→ Travail demandé
**1)** Reproduisez mot pour mot le passage du texte sur les débuts de Jeffrey Epstein qui va de « Pour comprendre le » jusqu'à « de l'année universitaire. ».
**2)** Selon le texte sur les débuts de Jeffrey Epstein, quel âge avait-il en 1976 ?

→ Texte à lire
################
Alors qu'un comité de surveillance vient de publier une salve de nouveaux documents et photos liés au financier et à son cercle d'amis célèbres, il y a quelques jours, voilà que le New York Times se pointe à son tour avec une longue enquête sur les débuts du financier et les origines de sa fortune. Une fortune construite à partir de coups de chance, de coups du sort et de coups bas.
Pour comprendre le fonctionnement de Jeffrey Epstein, il faut retourner à l'an 1976. C'est alors un professeur de mathématiques et de physique de seulement 23 ans, à la tignasse ébouriffée et au visage anguleux, engoncé dans un pull à col roulé. Mais l'ex-étudiant a les dents longues et un objectif. Devenir immensément riche.
Un soir du début d'année, Jeffrey Epstein se retrouve convié à un événement dans une galerie d'art du centre de Manhattan. Le jeune enseignant hésite à s'y rendre. A l'époque, il ne sort pas beaucoup. Il se force à accepter.
Il vient de l'apprendre à l'époque, mais ses méthodes d'enseignement n'ont pas convaincu la direction de l'école Dalton. Il est sommé de quitter l'établissement à la fin de l'année universitaire.
################
→ Lignes de données

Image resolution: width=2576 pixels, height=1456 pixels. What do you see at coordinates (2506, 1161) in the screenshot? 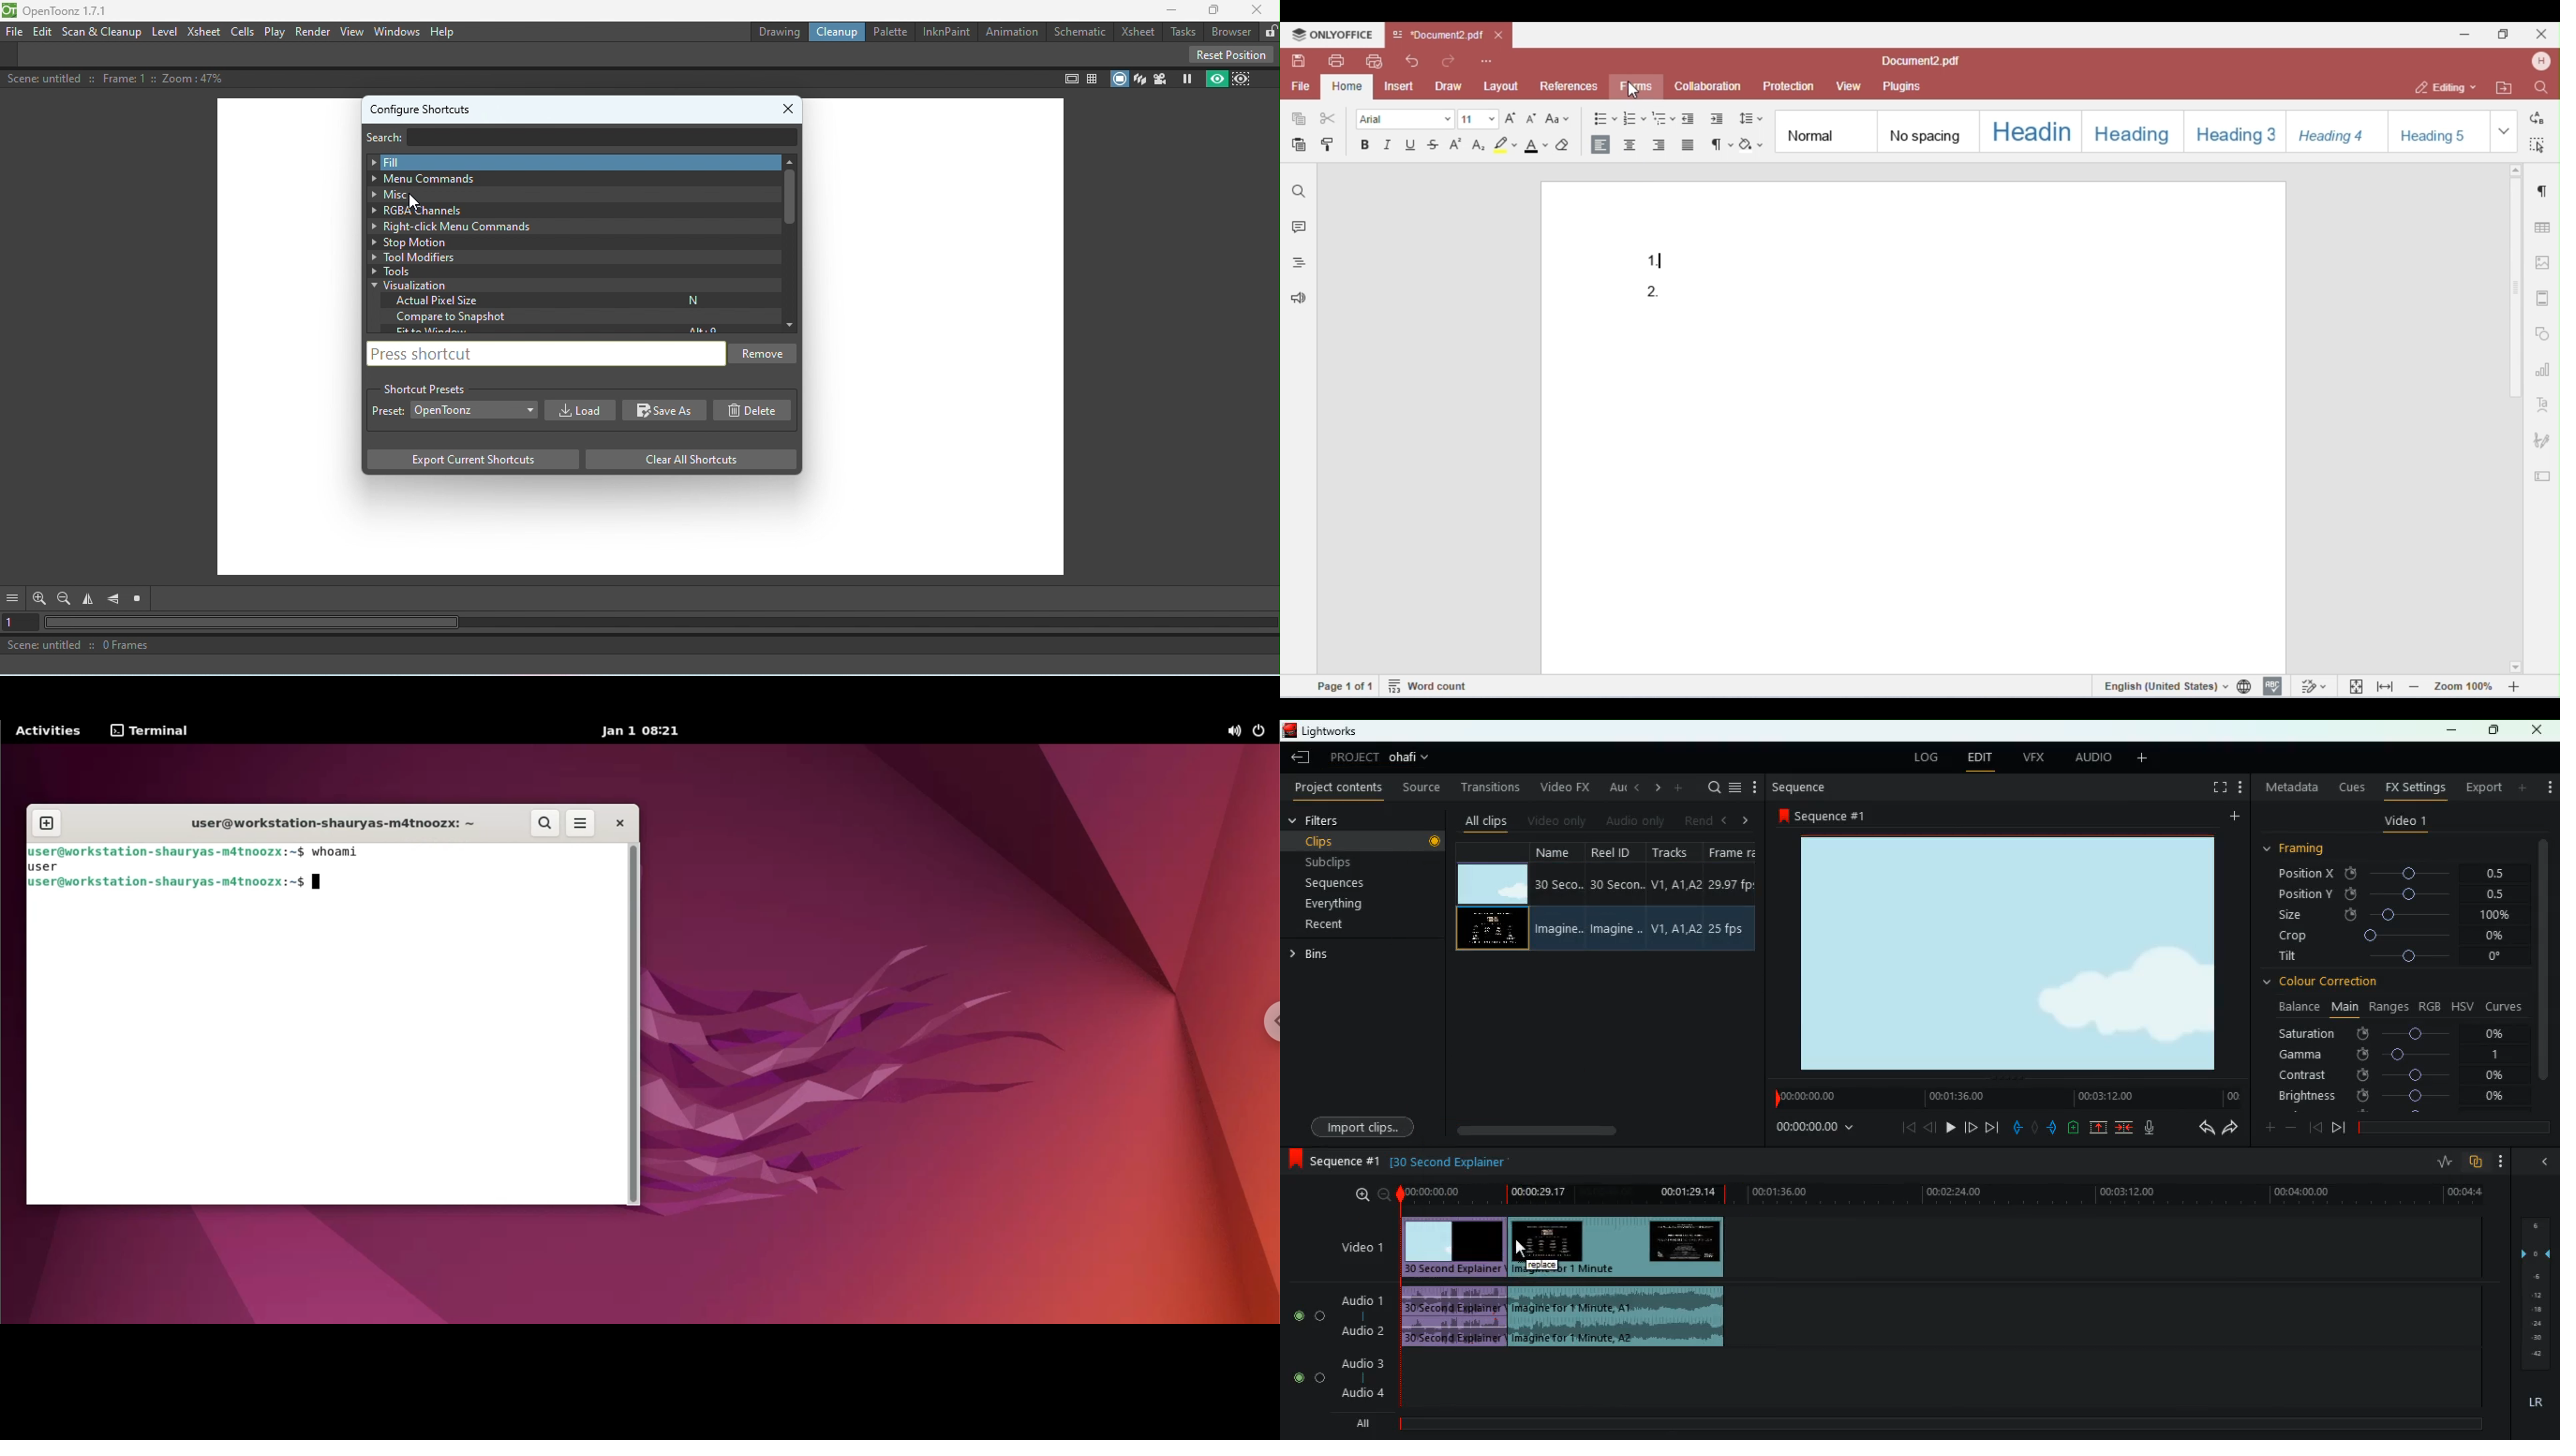
I see `more` at bounding box center [2506, 1161].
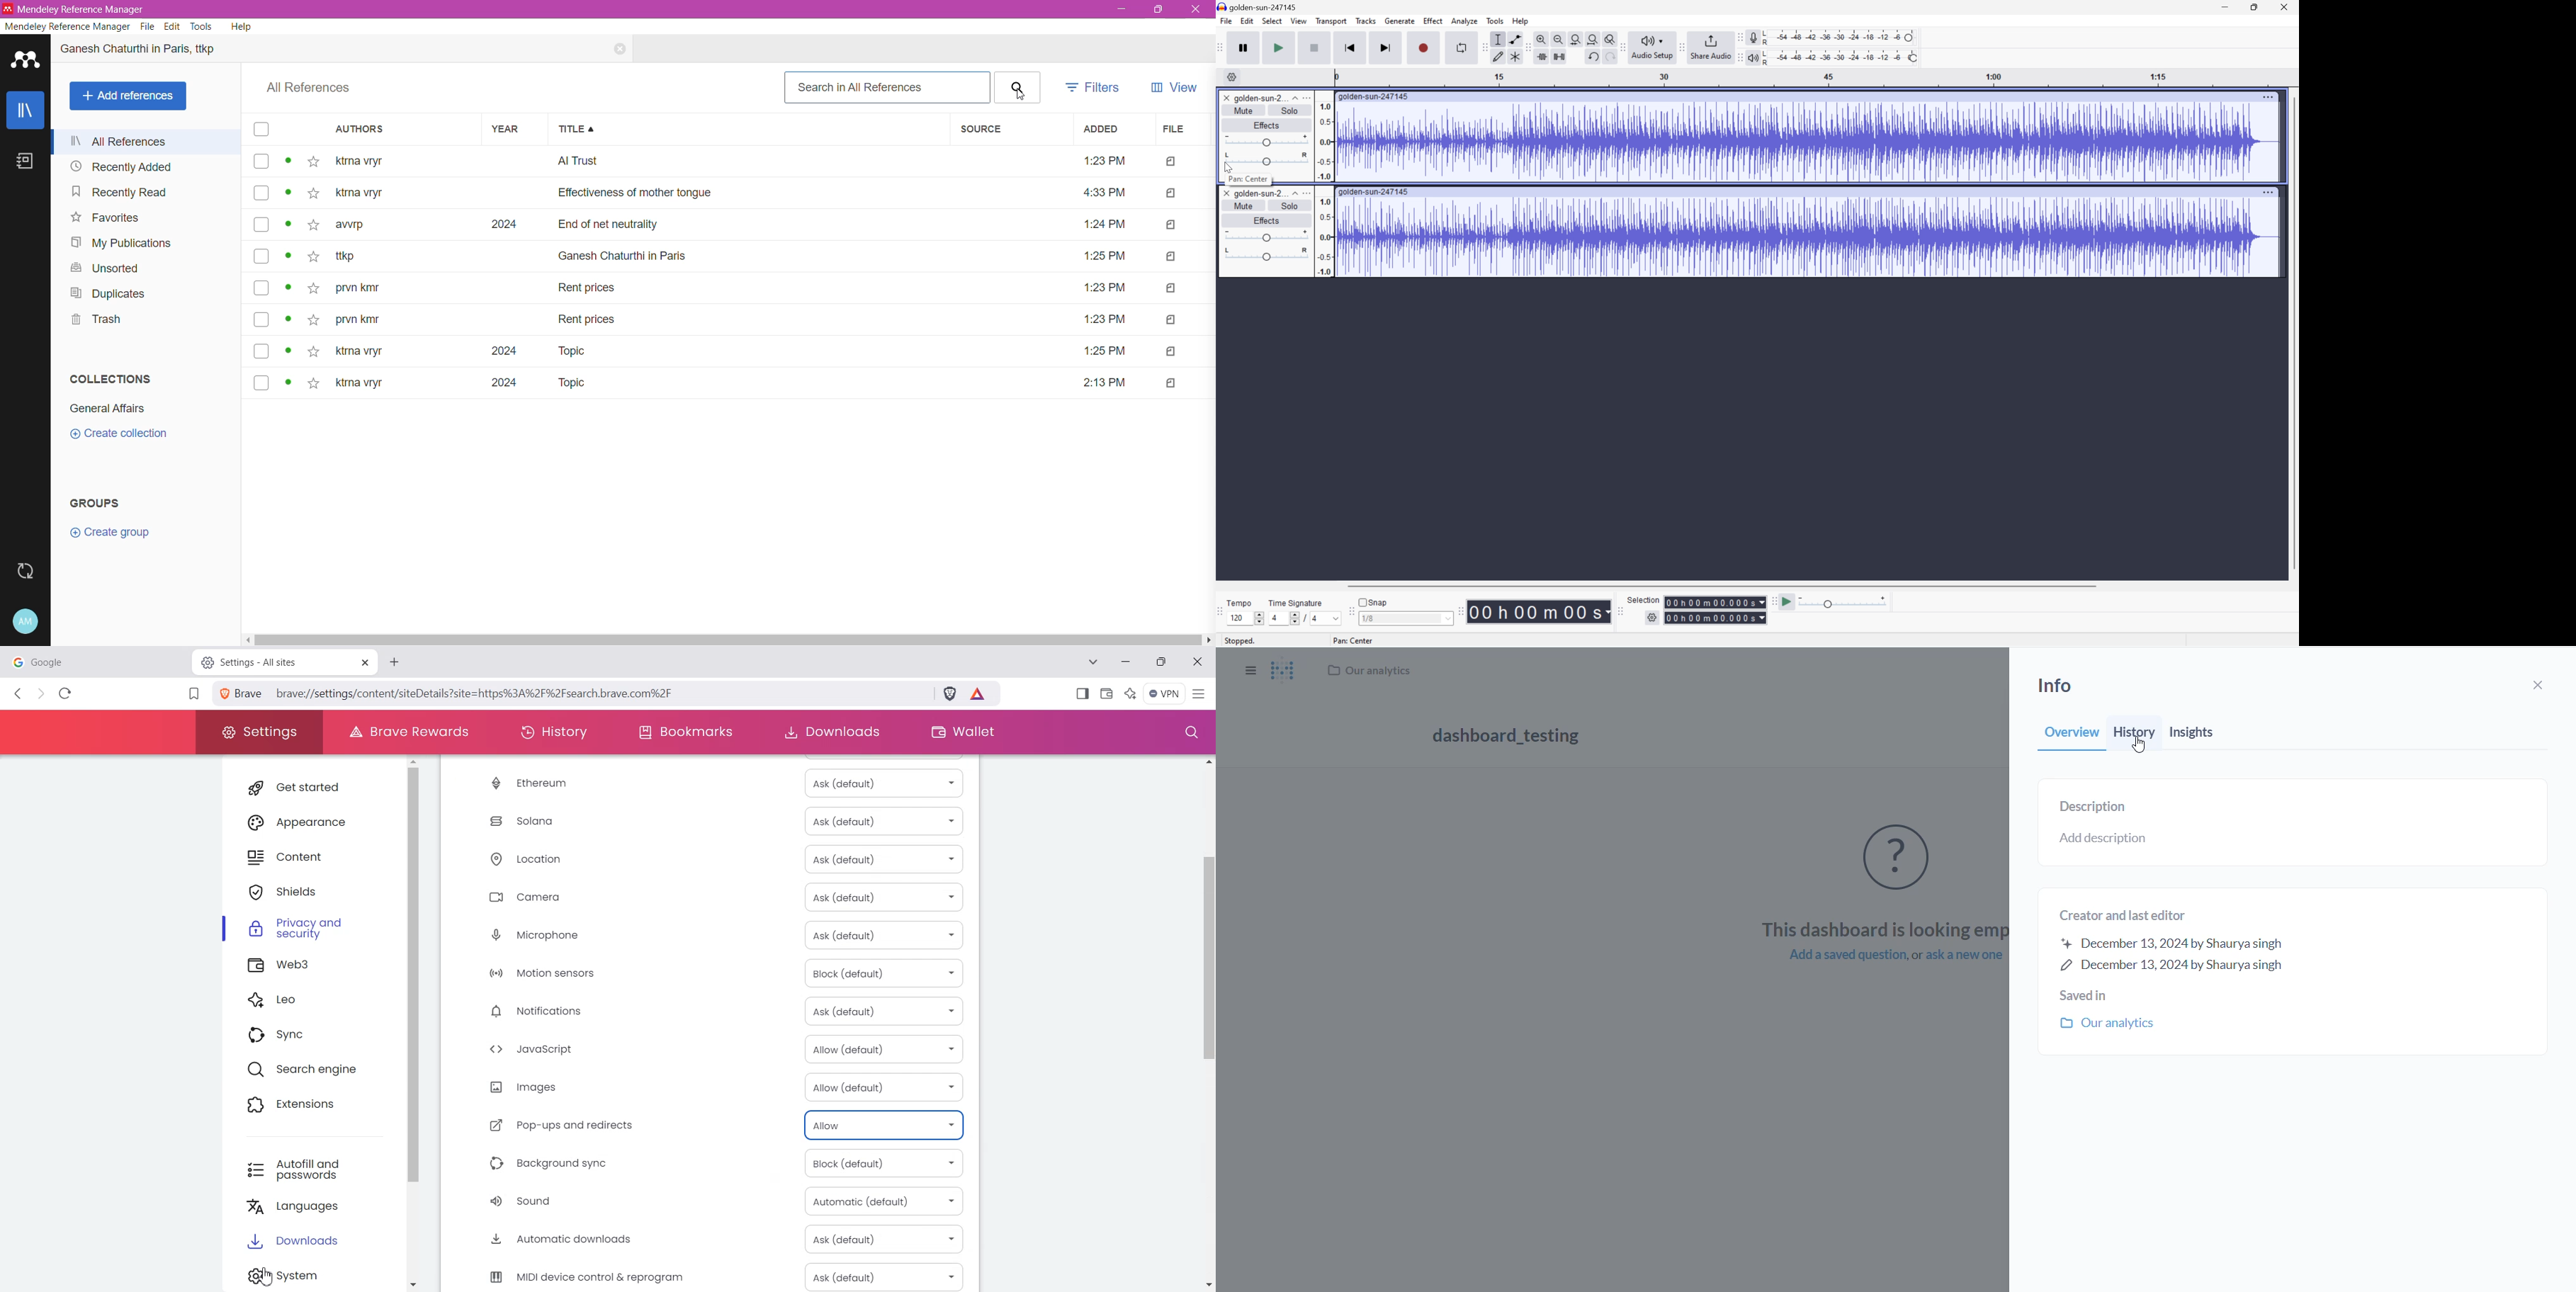 The height and width of the screenshot is (1316, 2576). Describe the element at coordinates (1240, 602) in the screenshot. I see `Tempo` at that location.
################
→ Réponses par tâche
**1)**
Pour comprendre le fonctionnement de Jeffrey Epstein, il faut retourner à l'an 1976. C'est alors un professeur de mathématiques et de physique de seulement 23 ans, à la tignasse ébouriffée et au visage anguleux, engoncé dans un pull à col roulé. Mais l'ex-étudiant a les dents longues et un objectif. Devenir immensément riche.
Un soir du début d'année, Jeffrey Epstein se retrouve convié à un événement dans une galerie d'art du centre de Manhattan. Le jeune enseignant hésite à s'y rendre. A l'époque, il ne sort pas beaucoup. Il se force à accepter.
Il vient de l'apprendre à l'époque, mais ses méthodes d'enseignement n'ont pas convaincu la direction de l'école Dalton. Il est sommé de quitter l'établissement à la fin de l'année universitaire.

**2)** Il avait 23 ans.